Published by Go Movie Reviews and shared for you here on my blog.

8 years ago, English/Irish, playwright/filmmaker, Martin McDonagh, wrote Three Billboards Outside Ebbing, Missouri in one single draft.

Three Billboards Outside Ebbing Missouri is McDonagh’s third film, following the slow burning cult success of In Bruges and his darkly twisted, Seven Psychopaths.

Taut, confronting, tragic and pathos rich, the narrative tightrope of Three Billboards Outside Ebbing, Missouri is strung between tragedy and cathartic humour.

The story opens with Mildred (Frances McDormand), her terrible grief has no tears left as she stands beneath three newly pasted billboards, billboards she has hired, billboards that witnessed the rape, murder and torching of Angela her teenage daughter, seven months earlier.

Since then there have been no arrests and the local police department have no leads.

There is no word in the English language for the place that Mildred is left as the parent of a dead child.  When a child loses a parent, they are an orphan, when a parent loses a child, they lose identity, their face becomes edgeless without definition – there is no word for this place.
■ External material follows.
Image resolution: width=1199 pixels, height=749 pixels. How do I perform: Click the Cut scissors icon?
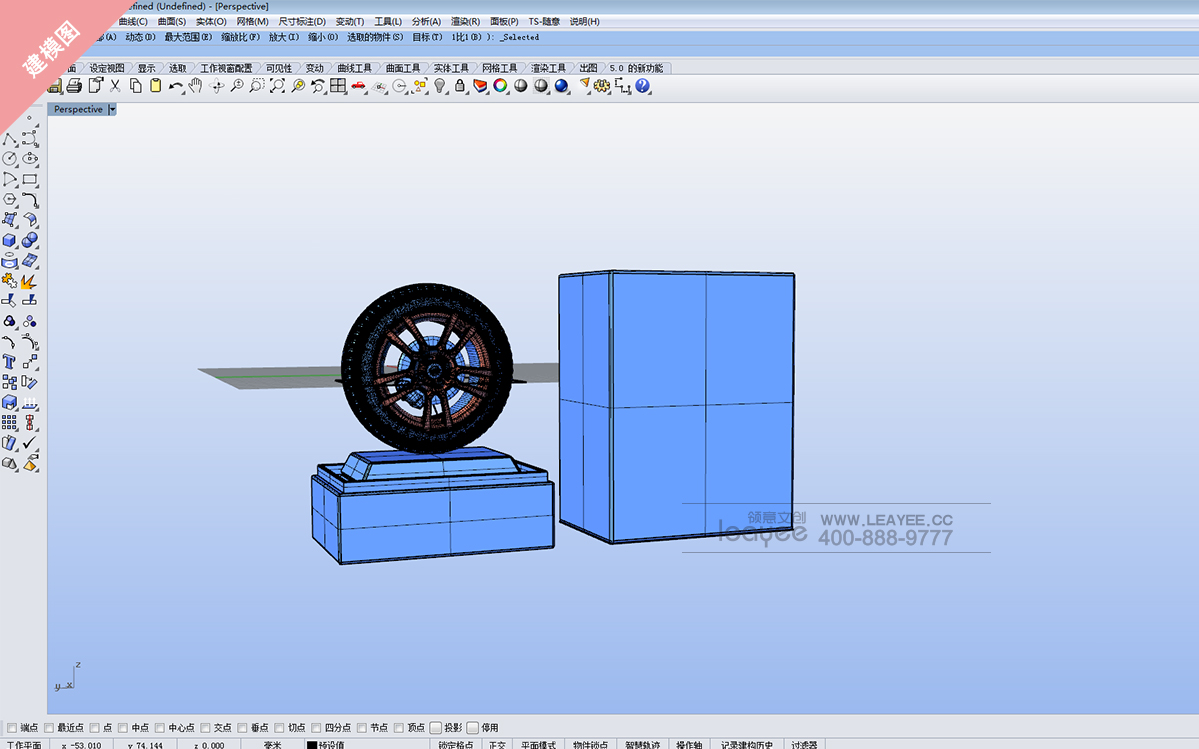coord(115,86)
In this place, Mildred’s relentless rage, tears apart the small town, minding-everyone’s-business, complicit charm of Ebbing Missouri.

Unable to accept the paralysis of her grief and fueled by fury, Mildred embodies the fight or die quality of a lone cowboy making a last stand against the local police and emblazons what must be the largest victim of violence impact statement and directs its lethal force at the town’s much loved, Chief of Police, Chief Willoughby (Woody Harrelson).

Raped while dying

And still no arrests?

How come Chief Willoughby?

 

To arm the isolation and combative fury of her on screen performance, McDormand kept herself isolated from all rehearsals, cast and crew, only seeing the cast at final shooting. And it worked.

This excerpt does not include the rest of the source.